十月

▽あすの朝は冷えこむという予報を聞いてから、愛犬の散歩の時間になつたので出掛ける。手袋をはめず、ジヤンバーを着ずにすたすたと引つ張られてゆくのである。満天の星はまたたいて、この伴れ立つた私たちを見守つてくれるから、いささか嬉しくなる。
▽いつものように菓子屋の前を通り、そしてそのお隣の鰹節屋に彼女の嗅覚は誘われる。もうすつかり戸締りしたあたりを、煮干しの残肴をあさり、ひとつだにあまさずさがし廻るのである。まだ店を開いている間は、いくら町内の諠みでも気が引けるので、時間を見計つてねらう。いや、私でなくて彼女が見すましてゆくというのが本音なのだが、やはり伴れてゆく人間さまのさもしい風体をのぞかれそうだ。
▽道を横にそれ、そして曲り松本城の堀のそばに来る。すると堀の端にいつもハイヤーが横付けになつている。すぐ横のバーからホステスに送られた紳士がよろよろとやつて来て、ただひとりふんぞりかえつてお帰還遊ばすのである。こちらだつてほろ酔いの楽しさにいることを告げたいのだが、うちで呑んだのでは気がすまない人たちだから、けちな晩酌だと思われるのがオチ。自分だけそうきめていればいいのだ。
▽少しゆくと、中年の私くらいの人が、両方に若い男女に抱えられるようにして、ご機嫌なのに出会う。なんだオエラガタか、会社の若い連中にチヤホヤされてゆくのかなと思つたが、いやいやそうではない。あれは親子なのだろう、オヤジの誕生日に、夕方落ち合つてささやかな祝盃をあげた揚句なのだ。そして待つている妻君のために手土産を忘れず買つて戻る道すがらなのだ。愛犬はキヨトンとそれを眺めながら、つねに食慾を働かせ、シヨボシヨボとうろつき廻る。

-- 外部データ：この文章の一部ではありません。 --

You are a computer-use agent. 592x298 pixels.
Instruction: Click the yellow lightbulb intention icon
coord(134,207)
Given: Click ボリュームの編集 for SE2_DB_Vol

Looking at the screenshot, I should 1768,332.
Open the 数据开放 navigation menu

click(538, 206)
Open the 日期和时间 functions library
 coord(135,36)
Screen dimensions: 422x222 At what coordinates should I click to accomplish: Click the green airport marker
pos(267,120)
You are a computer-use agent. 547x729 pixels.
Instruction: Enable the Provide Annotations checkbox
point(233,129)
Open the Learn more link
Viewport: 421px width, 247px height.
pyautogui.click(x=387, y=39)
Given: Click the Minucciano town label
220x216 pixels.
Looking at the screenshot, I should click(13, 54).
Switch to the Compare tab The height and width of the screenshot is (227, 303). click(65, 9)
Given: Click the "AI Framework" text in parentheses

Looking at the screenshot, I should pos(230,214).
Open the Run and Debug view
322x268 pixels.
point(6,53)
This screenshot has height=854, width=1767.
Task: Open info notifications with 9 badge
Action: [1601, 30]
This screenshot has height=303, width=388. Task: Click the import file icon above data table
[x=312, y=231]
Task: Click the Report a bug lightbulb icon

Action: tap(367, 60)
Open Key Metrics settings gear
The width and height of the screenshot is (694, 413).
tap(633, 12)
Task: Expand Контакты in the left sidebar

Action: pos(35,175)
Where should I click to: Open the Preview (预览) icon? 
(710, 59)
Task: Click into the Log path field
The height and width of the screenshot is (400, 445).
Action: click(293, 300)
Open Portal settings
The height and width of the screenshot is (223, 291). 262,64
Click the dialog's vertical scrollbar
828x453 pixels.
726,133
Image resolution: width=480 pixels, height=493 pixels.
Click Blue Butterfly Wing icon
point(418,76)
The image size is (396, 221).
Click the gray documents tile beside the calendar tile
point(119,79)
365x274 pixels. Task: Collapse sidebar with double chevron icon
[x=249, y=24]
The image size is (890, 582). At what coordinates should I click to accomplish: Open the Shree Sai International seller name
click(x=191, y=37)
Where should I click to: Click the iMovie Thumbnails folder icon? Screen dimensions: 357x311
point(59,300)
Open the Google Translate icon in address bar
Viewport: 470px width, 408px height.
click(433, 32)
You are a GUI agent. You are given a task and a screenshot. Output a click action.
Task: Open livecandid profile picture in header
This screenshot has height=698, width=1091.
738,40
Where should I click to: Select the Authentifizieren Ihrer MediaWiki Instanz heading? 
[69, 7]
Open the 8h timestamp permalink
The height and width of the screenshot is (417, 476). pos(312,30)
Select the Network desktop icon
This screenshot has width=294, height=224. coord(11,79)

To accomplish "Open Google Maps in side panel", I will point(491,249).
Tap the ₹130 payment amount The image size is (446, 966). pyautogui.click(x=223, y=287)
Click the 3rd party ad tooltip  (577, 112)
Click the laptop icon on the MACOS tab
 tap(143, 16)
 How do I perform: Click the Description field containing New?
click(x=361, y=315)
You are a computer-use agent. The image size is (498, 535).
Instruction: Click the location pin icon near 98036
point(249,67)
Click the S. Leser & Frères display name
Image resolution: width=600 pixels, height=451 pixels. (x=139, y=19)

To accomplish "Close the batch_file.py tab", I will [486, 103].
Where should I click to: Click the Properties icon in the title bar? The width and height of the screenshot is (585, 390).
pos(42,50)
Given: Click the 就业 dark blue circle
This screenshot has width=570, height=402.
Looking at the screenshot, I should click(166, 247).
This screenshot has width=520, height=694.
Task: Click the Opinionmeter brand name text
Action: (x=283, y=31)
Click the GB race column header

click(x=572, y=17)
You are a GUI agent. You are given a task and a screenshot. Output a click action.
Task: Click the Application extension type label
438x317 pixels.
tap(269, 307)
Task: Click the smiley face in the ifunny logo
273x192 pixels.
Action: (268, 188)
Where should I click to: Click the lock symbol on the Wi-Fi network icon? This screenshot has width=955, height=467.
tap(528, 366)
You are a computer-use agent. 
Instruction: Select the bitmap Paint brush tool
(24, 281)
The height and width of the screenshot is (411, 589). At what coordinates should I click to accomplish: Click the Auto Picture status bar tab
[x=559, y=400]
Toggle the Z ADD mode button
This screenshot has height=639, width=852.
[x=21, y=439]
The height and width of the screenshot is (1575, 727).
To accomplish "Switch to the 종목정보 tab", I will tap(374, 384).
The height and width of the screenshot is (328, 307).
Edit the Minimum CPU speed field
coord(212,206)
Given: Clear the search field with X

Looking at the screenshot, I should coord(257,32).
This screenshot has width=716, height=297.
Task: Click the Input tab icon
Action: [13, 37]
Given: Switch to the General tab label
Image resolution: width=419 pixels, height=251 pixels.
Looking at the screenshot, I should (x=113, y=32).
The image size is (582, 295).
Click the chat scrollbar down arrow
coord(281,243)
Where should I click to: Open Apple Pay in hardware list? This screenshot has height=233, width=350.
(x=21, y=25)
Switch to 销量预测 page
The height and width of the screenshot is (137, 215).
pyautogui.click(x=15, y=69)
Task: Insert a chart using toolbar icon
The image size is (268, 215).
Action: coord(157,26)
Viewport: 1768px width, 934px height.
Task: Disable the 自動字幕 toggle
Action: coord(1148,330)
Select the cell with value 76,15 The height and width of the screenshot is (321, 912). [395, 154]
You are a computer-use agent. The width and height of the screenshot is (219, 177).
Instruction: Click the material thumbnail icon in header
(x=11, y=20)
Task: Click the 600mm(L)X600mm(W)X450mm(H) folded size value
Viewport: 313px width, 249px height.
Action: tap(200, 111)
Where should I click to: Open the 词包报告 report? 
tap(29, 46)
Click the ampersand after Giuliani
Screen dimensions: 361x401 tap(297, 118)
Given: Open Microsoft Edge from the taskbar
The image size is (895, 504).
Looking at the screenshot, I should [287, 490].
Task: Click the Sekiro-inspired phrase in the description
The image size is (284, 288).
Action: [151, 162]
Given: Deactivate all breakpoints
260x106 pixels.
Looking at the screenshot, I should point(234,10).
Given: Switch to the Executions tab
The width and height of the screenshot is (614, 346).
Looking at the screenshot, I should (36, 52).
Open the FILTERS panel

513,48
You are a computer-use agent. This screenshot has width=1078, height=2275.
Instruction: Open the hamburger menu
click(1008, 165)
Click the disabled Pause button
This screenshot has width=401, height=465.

▽やきいも屋でポテトという揚げたのと、やきいもを半々にして買うべく店に入ろうとしたら、そちらにも犬がいて吠え、喧嘩でもしたらたまらぬので、敢えて決闘を好まぬイイトコロを見せたくて、窓口から物を乞うのである。抱えた匂いに鼻をピコつかせる彼女の眼にも晩秋の夜は映る。